Work instructions » Swap "field" for "box" and write out the lines from the first one through the line with "Looking at the". Change nothing else, and leave the pictures out.

Collection entries
+--
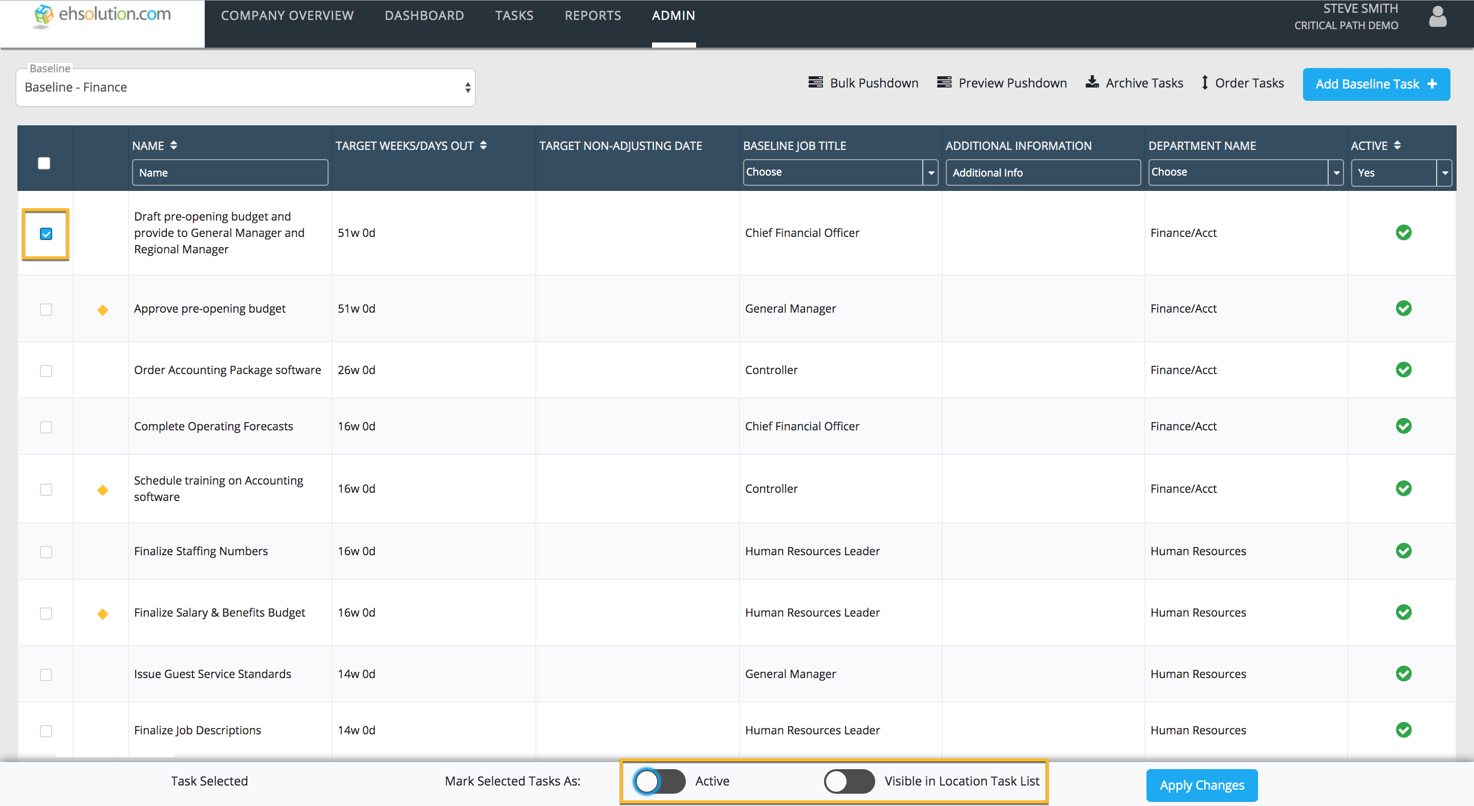The width and height of the screenshot is (1474, 806).
Task: Click the milestone diamond on Approve pre-opening budget
Action: tap(102, 309)
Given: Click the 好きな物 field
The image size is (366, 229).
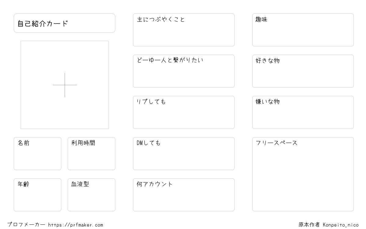Looking at the screenshot, I should coord(303,71).
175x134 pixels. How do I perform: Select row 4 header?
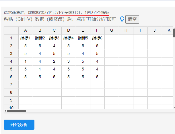click(x=11, y=62)
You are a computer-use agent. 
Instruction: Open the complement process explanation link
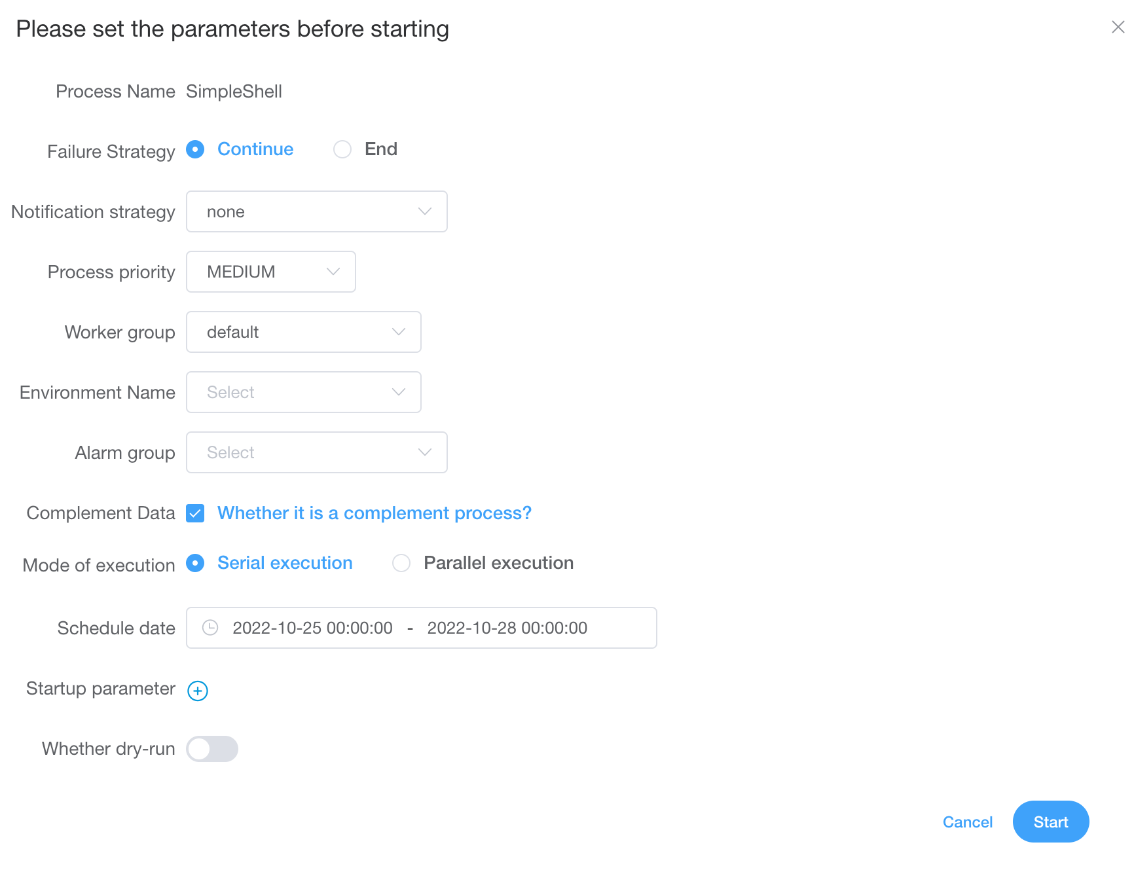coord(374,513)
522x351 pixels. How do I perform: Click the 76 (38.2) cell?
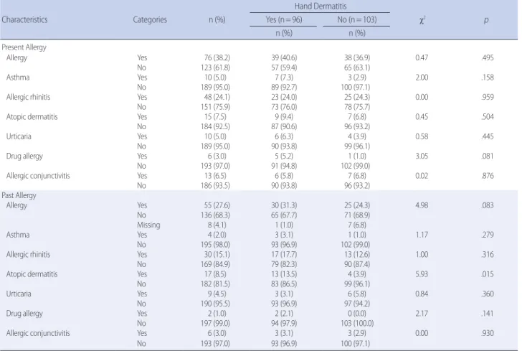[217, 57]
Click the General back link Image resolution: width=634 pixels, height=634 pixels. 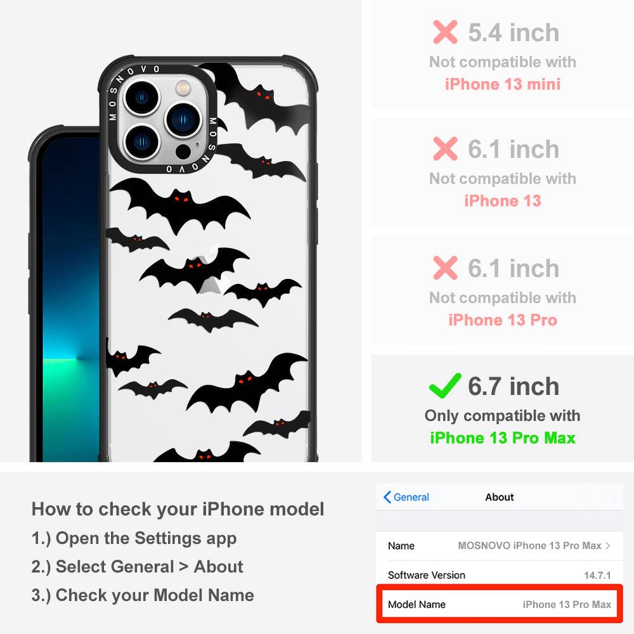coord(406,497)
+--
Task output »
The width and height of the screenshot is (1474, 806).
Task: Click the milestone diamond on Approve pre-opening budget
Action: tap(102, 309)
Given: Click the 好きな物 box
The image size is (366, 229).
Looking at the screenshot, I should coord(303,71).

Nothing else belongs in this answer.